You may know that I run Rails Ruby Bench and write a fair bit about it. It’s intended to answer performance questions about a large Rails app running in a fairly real-world configuration.

Here’s a basic question I haven’t addressed much in this space: where does RRB actually spend most of its time?

I’ve used the excellent StackProf for the work below. It was both very effective and shockingly painless to use. These numbers are for Ruby 2.6, which is the current stable release in 2019.

(Disclaimer: this will be a lot of big listings and not much with the pretty graphs. So expect fairly dense info-dumps punctuated with interpretation.)

About Profiling

It’s hard to get high-quality profiling data that is both accurate and complete. Specifically, there are two common types of profiling and they have significant tradeoffs. Other methods of profiling fall roughly into these two categories, or a combination of them:

Instrumenting Profilers: insert code to track the start and stop points of whatever it measures; very complete, but distorts the accuracy by adding extra statements to the timing; usually high overhead; don’t run them in production
Sampling Profilers: every so many milliseconds, take a sample of where the code currently is; statistically accurate and can be quite low-overhead, but not particularly complete; fast parts of the code often receive no samples at all; don’t use them for coverage data; fast ones can be run in production

StackProf is a sampling profiler. It will give us a reasonably accurate picture of what’s going on, but it could easily miss methods entirely if they’re not much of the total runtime. It’s a statistical average of samples, not a Platonic ideal analysis. I’m cool with that - I’m just trying to figure out what bits of the runtime are large. A statistical average of samples is perfect for that.

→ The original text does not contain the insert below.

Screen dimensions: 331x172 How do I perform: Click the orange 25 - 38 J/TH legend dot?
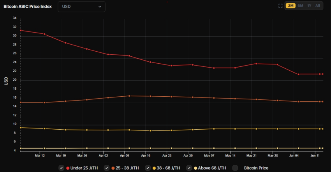coord(113,168)
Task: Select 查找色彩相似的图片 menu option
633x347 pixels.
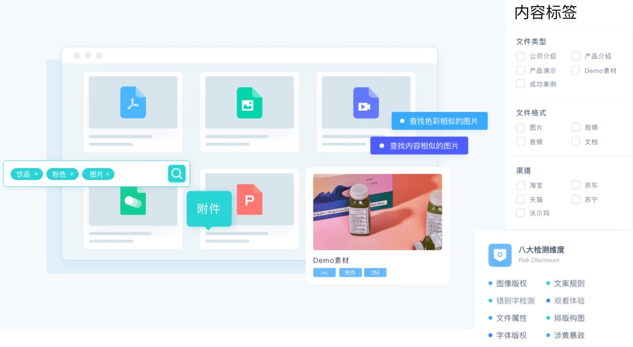Action: (440, 121)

I’m also running it for a lot of HTTP requests and adding the results together. Again, it’s a statistical average of samples - just what I want here.

Running with a Single Thread

Measuring just one process and one thread is often the least complicated. You don’t have to worry about them interfering with each other, and it makes a good baseline measurement. So let’s start with that. If I run RRB in that mode and collect 10,000 requests, here are the top (slowest) CPU-time entries, as measured by StackProf.

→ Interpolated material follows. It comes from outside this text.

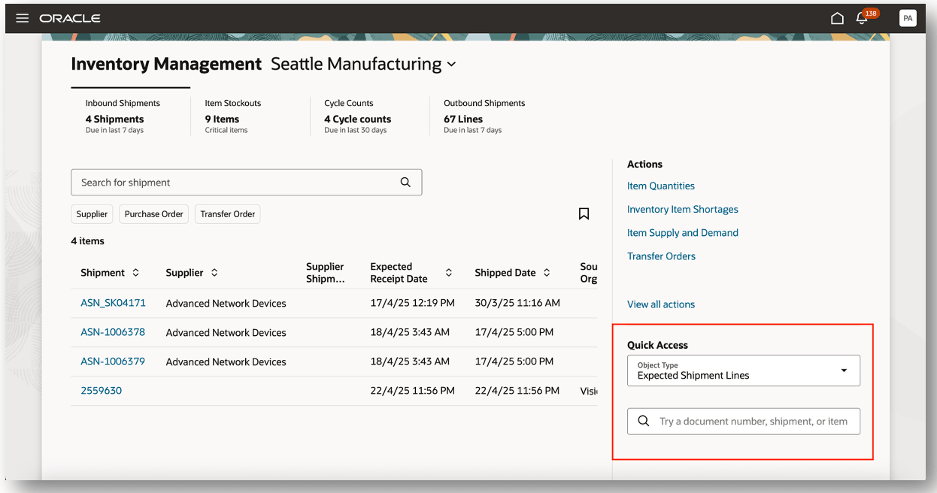Image resolution: width=937 pixels, height=493 pixels.
Task: Open the notifications bell
Action: 863,18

(I’ve removed the “total” columns from this output in favor of just the “samples” columns because “total” counts all methods called by that method, not just the method itself. You can get my original data if you’re curious about both.)

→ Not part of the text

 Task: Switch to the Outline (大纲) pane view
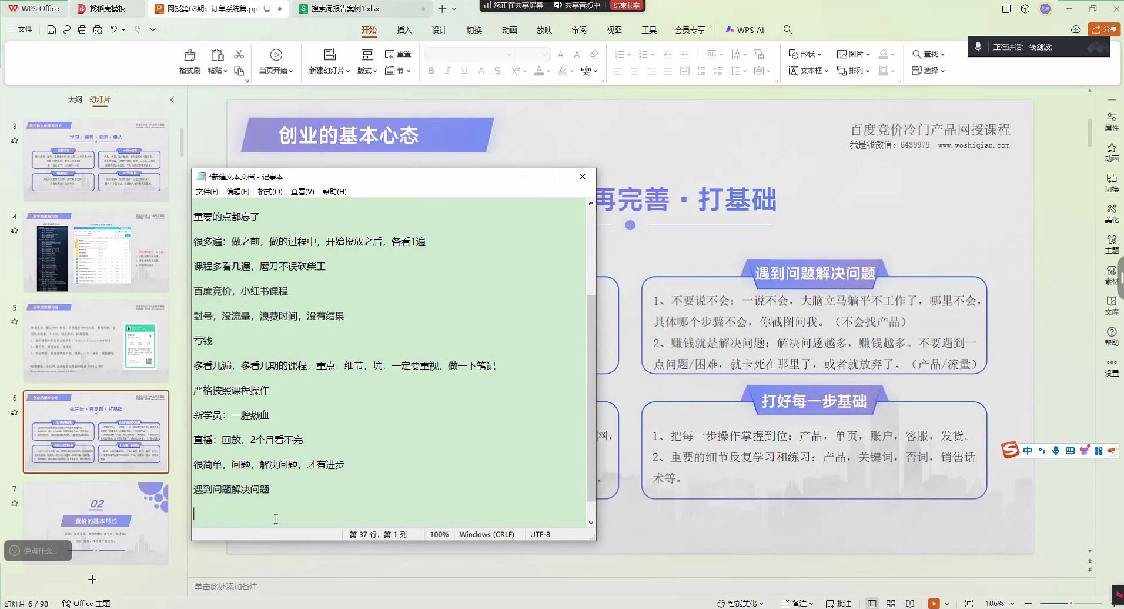tap(75, 99)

==================================
  Mode: cpu(1000)
  Samples: 4293 (0.00% miss rate)
  GC: 254 (5.92%)
==================================
SAMPLES    (pct)     FRAME
 (4.8%)     ActiveRecord::Attribute#initialize
 (4.4%)     ActiveRecord::LazyAttributeHash#[]
 (2.8%)     block (4 levels) in class_attribute
 (2.3%)     ActiveModel::Serializer::Associations::Config#option
 (2.1%)     block (2 levels) in class_attribute
 (2.1%)     ActiveSupport::PerThreadRegistry#instance
 (2.0%)     ThreadSafe::NonConcurrentCacheBackend#[]
 (1.8%)     String#to_json_with_active_support_encoder
 (1.6%)     ActiveRecord::ConnectionAdapters::PostgreSQLAdapter#exec_no_cache
 (1.6%)     ActiveModel::Serializer#include?
 (1.5%)     SiteSettingExtension#provider
 (1.4%)     block (2 levels) in <class:Numeric>
 (1.2%)     ActiveRecord::ConnectionAdapters::PostgreSQL::Utils#extract_schema_qualified_name
 (1.2%)     ThreadSafe::NonConcurrentCacheBackend#get_or_default
 (1.2%)     Arel::Nodes::Binary#hash
 (1.1%)     ActiveRecord::Associations::JoinDependency::JoinPart#extract_record
 (1.1%)     ActiveSupport::JSON::Encoding::JSONGemEncoder::EscapedString#to_json
 (1.1%)     ActiveRecord::Attribute#value
 (1.1%)     ActiveRecord::LazyAttributeHash#assign_default_value
 (1.0%)     ActiveSupport::JSON::Encoding::JSONGemEncoder#jsonify
 (1.0%)     block in define_include_method
 (1.0%)     ActiveRecord::Result#hash_rows

There are a number of possibly-interesting things here. I’d probably summarize the results as “6% garbage collection, 17%ish ActiveRecord/ActiveModel/ARel/Postgres, around 4-6% JSON and serialization, and some cache and ActiveSupport various like class_attribute.” That’s not bad - with the understanding that ActiveRecord is kinda slow, and this profiler data definitely reflects that. A fast ORM like Sequel would presumably do better for performance, though it would require rewriting a bunch of code.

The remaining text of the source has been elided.